An increase in co-morbidities such as atrial fibrillation, acute kidney injury, mechanical ventilation, body mass index ≥ 25, cerebrovascular disease, and mild liver disease was evidenced over the five-year period (all p-values ≤ .049). During the five-year study period from 2010 to 2014 the average incidence of SSS was 11.8%. There was no significant change in the trend of SSS over five years (p = .612). While controlling for age, sex, and LOS, hierarchical multivariate logistic regression revealed significant predictors of SSS were acute kidney injury [Adjusted odd’s ratio (AOR) = 2.75, 95% CI = 1.87, 4.14], mechanical ventilation (AOR = 2.34, 95% CI = 1.70, 3.23), venous thromboembolism (AOR = 1.76, 95% CI = 1.12, 2.75), gastrointestinal bleed (AOR = 1.77, 95% CI = 1.12, 2.76), chronic obstructive pulmonary disease (AOR = 0.55, 95% CI = 0.40, 0.77), acute myocardial infarction (AOR = 0.54, 95% CI = 0.36, 0.80), mild liver disease (AOR = 2.18, 95% CI = 1.55, 3.06).

Discussion

Infections are a common cause of morbidity and the second most common cause of death in patients with LVAD. It is also one of the leading causes of readmission in these patients [6]. With an increasing use of LVAD devices in patients with heart failure, the study explored the incidence of sepsis and its clinical implications. The findings of this study indicated that the rate of sepsis remained constant over the past few years. With great technological advancements in medicine, improved perioperative care, better understanding of the devices and preventative measures, we would expect the rate of infectious complications to go down. However, despite these advances, the rates have remained the same. Patients who undergo LVAD implantation for destination therapy are more likely to have infectious complications as they tend to be sicker compared to patients who undergo implantation as a bridge to transplant [7]. There were many studies which demonstrated the rates of these infectious complications. In the HeartMate II bridge to transplant trial, a significant proportion of patients had non-LVAD infections (28%), sepsis (20%), and LVAD driveline infections (14%) after LVAD implantation [8]. The HeartMate II destination therapy trial has also demonstrated higher rates of infections, including local non-LVAD infections (49%), sepsis (36%), and LVAD-related infections (35%) in the treatment arm [2]. Data from INTERMACS registry shows that pneumonia and sepsis are the most common infections implicated in patients with LVAD, followed by driveline infections that is mostly a late onset infection [9]. The risk of developing a blood stream infection followed by sepsis is highest in the perioperative period.

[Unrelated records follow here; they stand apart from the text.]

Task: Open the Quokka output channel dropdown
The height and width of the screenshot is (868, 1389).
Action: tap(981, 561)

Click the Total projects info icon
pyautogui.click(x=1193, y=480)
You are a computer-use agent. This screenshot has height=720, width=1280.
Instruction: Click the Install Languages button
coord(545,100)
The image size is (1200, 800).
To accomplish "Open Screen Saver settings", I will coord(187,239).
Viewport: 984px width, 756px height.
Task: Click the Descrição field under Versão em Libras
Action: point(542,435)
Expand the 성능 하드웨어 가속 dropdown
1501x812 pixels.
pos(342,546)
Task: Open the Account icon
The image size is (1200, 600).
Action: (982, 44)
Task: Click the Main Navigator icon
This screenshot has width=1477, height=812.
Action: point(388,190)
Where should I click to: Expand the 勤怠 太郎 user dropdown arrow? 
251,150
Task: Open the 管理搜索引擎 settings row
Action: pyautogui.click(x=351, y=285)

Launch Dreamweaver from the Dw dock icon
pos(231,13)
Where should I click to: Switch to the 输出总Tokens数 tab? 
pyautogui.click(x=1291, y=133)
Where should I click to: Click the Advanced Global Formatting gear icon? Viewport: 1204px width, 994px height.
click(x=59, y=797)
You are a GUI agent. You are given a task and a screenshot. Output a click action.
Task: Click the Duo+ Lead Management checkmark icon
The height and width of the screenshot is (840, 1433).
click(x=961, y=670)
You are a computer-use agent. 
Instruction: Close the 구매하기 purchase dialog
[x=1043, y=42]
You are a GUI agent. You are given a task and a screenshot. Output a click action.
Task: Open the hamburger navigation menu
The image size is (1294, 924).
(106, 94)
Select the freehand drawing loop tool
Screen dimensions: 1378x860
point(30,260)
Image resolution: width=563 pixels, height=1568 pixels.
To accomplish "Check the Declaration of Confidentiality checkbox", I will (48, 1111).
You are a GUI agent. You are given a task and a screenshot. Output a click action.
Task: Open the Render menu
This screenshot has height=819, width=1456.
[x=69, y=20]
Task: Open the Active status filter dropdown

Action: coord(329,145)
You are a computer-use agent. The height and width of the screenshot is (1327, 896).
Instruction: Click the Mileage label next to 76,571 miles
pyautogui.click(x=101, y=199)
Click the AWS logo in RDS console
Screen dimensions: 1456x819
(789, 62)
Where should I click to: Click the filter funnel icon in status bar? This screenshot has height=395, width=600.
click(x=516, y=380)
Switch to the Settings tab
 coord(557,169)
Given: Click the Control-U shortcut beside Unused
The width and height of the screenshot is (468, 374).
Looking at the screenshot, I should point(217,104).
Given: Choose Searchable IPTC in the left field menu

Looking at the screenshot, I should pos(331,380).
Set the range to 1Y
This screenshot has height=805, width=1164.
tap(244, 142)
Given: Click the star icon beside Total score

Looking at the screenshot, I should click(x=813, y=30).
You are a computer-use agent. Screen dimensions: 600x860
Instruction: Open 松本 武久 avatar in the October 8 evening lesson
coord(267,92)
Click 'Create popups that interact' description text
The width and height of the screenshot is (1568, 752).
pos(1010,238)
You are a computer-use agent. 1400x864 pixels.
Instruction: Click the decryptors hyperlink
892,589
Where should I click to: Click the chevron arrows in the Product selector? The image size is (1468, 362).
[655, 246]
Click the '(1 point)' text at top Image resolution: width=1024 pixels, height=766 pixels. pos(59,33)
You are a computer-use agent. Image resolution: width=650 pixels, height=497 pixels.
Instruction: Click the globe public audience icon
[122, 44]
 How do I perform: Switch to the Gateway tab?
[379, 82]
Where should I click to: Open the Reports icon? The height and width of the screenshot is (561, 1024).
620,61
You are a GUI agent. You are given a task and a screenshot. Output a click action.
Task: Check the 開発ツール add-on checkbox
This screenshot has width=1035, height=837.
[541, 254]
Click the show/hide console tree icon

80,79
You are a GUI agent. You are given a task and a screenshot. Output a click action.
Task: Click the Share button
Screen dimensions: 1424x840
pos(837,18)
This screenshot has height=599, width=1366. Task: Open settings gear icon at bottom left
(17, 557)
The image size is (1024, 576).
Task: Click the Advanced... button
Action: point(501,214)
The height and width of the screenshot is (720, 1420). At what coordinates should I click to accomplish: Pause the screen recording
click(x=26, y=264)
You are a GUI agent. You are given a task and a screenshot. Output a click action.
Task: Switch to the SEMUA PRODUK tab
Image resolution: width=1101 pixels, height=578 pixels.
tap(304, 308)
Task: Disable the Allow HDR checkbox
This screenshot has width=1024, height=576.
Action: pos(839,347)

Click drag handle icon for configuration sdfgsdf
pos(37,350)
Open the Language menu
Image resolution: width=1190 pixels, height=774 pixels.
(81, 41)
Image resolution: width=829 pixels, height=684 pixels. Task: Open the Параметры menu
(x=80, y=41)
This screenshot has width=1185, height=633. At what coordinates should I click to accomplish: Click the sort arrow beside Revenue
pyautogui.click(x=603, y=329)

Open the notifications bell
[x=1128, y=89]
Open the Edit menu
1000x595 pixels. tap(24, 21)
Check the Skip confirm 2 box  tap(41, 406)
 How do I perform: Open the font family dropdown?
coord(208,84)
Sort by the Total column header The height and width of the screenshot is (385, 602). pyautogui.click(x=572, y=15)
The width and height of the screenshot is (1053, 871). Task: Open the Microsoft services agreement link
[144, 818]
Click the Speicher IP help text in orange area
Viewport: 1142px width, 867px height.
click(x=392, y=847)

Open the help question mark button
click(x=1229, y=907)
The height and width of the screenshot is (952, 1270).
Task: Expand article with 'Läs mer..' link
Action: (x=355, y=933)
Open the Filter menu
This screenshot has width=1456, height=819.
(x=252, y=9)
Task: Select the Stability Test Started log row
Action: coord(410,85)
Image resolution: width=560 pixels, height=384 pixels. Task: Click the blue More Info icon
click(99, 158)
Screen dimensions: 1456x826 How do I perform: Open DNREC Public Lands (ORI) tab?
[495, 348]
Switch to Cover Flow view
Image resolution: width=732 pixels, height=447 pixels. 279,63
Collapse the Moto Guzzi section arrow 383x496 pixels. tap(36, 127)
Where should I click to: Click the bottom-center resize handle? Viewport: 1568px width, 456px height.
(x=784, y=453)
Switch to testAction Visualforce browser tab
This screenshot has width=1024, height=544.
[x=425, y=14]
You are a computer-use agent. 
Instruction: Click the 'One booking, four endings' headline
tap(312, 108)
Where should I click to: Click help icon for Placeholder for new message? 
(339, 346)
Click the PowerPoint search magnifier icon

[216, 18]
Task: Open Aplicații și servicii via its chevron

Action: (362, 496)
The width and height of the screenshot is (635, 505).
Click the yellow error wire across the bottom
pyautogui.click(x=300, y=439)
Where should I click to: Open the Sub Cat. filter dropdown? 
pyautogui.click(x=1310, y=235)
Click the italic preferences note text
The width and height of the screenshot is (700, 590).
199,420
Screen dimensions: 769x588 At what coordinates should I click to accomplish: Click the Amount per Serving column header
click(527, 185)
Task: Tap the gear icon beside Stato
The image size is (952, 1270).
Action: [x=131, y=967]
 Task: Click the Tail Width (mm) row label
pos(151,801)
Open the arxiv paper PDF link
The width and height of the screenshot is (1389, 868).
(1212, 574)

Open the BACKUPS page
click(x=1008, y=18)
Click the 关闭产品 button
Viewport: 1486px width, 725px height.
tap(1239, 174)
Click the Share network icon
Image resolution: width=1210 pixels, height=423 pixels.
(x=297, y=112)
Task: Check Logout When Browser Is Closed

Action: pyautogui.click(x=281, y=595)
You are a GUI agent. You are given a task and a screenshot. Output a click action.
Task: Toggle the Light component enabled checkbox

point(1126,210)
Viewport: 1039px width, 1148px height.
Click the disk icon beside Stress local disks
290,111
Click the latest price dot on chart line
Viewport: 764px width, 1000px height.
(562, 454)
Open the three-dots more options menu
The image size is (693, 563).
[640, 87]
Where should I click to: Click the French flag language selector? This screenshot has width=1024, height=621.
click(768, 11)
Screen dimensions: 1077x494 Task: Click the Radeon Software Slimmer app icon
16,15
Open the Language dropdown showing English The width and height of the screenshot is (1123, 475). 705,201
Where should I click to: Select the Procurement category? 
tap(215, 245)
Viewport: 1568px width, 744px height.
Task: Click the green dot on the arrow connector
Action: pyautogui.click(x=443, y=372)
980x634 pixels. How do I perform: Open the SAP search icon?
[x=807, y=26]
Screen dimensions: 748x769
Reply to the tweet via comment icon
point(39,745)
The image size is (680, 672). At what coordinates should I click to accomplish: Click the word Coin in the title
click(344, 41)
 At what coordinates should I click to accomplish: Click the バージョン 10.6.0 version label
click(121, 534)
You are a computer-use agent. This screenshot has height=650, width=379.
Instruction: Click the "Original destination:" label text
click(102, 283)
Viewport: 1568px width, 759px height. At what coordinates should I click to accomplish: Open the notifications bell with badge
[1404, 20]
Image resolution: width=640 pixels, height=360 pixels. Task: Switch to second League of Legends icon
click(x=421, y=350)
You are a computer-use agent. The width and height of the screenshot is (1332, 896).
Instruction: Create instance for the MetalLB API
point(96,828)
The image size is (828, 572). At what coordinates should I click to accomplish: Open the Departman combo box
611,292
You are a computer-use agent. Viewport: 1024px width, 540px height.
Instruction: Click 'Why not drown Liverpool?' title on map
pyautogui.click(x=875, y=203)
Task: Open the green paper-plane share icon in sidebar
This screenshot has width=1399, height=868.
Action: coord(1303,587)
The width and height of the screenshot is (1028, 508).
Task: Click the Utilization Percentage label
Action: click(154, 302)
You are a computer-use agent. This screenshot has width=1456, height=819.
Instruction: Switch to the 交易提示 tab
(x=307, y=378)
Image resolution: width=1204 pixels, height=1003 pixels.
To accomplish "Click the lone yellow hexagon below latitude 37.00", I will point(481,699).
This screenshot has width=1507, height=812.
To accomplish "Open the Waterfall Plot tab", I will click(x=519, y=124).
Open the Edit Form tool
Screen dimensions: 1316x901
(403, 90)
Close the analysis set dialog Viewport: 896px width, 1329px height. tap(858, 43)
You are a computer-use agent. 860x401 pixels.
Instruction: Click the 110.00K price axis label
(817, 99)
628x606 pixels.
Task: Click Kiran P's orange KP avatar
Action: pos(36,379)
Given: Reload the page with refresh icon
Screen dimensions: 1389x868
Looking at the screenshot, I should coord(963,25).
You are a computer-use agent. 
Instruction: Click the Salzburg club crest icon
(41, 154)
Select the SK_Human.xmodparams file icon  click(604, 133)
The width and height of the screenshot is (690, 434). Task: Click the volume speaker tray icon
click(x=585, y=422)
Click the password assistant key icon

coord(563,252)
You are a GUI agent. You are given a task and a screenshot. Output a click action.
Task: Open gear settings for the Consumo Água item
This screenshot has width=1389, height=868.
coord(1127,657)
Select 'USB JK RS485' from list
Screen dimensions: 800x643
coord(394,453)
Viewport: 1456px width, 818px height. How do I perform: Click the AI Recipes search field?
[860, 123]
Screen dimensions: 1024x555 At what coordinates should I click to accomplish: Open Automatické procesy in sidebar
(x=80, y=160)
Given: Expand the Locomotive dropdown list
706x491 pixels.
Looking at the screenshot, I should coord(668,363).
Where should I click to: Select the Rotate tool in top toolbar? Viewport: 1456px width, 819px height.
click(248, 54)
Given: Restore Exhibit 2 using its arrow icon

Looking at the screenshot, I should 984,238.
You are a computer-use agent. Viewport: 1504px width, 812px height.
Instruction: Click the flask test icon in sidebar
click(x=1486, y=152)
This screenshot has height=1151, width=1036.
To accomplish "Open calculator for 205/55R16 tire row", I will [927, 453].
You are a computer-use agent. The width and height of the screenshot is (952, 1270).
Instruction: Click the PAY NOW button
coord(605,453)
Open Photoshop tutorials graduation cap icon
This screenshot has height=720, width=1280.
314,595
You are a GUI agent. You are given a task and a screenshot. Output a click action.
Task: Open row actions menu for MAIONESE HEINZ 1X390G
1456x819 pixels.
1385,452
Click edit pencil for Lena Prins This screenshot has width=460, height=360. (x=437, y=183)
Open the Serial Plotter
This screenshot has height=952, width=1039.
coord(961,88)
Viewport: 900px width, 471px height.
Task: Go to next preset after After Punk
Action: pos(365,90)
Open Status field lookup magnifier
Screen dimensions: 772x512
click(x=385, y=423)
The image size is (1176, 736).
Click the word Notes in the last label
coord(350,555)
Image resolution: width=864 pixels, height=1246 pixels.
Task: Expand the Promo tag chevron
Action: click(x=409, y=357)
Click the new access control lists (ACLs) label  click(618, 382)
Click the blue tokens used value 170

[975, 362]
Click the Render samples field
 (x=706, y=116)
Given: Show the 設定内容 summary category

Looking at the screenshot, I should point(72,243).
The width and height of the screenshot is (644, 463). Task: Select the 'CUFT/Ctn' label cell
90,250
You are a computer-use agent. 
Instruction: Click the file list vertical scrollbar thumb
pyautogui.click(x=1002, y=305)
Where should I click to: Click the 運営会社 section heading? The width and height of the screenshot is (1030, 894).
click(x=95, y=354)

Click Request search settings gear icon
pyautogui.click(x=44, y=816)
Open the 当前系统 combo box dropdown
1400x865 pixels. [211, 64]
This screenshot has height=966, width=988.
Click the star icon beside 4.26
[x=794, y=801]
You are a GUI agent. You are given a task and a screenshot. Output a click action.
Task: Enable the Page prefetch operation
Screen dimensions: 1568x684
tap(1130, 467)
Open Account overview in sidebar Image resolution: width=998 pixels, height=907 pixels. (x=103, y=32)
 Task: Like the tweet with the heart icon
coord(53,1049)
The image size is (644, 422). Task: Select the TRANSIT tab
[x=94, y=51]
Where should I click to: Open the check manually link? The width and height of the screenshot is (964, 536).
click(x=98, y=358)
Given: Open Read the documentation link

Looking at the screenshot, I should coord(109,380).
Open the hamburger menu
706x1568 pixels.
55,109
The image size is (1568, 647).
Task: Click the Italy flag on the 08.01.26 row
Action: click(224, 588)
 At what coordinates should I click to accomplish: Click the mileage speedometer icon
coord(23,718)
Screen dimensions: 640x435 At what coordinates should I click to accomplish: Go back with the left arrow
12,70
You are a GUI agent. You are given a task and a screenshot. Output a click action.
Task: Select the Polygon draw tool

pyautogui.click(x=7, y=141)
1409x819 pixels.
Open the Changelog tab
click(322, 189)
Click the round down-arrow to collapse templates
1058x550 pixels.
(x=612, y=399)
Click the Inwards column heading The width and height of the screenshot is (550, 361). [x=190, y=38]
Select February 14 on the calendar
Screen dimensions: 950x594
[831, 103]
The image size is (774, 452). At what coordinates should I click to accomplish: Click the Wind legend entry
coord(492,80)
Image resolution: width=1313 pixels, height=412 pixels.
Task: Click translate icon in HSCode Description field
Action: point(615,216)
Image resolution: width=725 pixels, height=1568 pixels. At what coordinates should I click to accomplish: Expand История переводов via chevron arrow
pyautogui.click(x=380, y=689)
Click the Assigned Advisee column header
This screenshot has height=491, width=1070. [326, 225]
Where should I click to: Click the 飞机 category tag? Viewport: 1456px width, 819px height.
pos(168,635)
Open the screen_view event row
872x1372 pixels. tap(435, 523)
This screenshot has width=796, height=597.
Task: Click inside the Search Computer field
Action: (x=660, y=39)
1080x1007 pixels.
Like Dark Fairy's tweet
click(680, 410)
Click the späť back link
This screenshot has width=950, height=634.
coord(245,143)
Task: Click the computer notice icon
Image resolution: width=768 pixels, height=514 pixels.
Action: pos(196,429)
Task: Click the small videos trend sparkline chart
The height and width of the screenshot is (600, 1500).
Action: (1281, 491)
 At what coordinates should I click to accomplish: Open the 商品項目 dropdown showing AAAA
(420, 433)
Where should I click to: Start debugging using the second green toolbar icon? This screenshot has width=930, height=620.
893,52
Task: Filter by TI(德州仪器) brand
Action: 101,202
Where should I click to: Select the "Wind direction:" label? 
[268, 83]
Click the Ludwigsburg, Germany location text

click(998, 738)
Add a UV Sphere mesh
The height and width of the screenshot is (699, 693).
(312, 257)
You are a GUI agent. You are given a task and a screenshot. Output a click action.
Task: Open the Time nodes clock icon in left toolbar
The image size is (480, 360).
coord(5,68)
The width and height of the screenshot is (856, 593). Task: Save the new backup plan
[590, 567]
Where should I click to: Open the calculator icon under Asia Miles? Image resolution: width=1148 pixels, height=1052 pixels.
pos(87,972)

Using the Charlson co-morbidity index to compare the comorbidities in patients from 2010 to 2014, there was evidence showing increasing trends of co-morbid conditions over the years [4]. Patients had significantly higher rates of atrial fibrillation, acute kidney injury, mechanical ventilation, BMI >25, mild liver disease and cerebrovascular disease. Increasing trends of these conditions demonstrate that the baseline health of patients is poorer, which could explain the lack of improvement in the rate of infectious complications. Hence the criteria which deem eligibility for mechanical circulatory support should be revised, being mindful of the burden of these disease among patients to improve outcomes. Adequate management of individual co-morbid conditions and appropriate patient optimization can be beneficial in achieving desirable outcomes. Multivariate analysis demonstrated that determinants like acute kidney injury, mechanical ventilation, venous thromboembolism, gastrointestinal bleeding, mild liver disease play a role in causation of sepsis. However, a few studies have demonstrated that the presence of renal dysfunction, age, sex was not a significant risk factor in the development of infection after LVAD implantation. Interestingly, it was also seen that patients with any type of post-implantation infection had a trend towards higher BMI compared with the patients who did not have an infection [10]. There was a study that demonstrated that women had fewer infections compared to men among patients using LVAD as a bridge to transplantation, for reasons unknown [11]. A study by Simon et al. demonstrated no significant host factor responsible for developing LVAD associated infectious complications, however a subgroup analysis revealed that patients with LVAD-related bloodstream infection were more likely to have diabetes mellitus compared with all other LVAD recipients and this was attributed to microvascular insufficiency and neutrophil dysfunction [12].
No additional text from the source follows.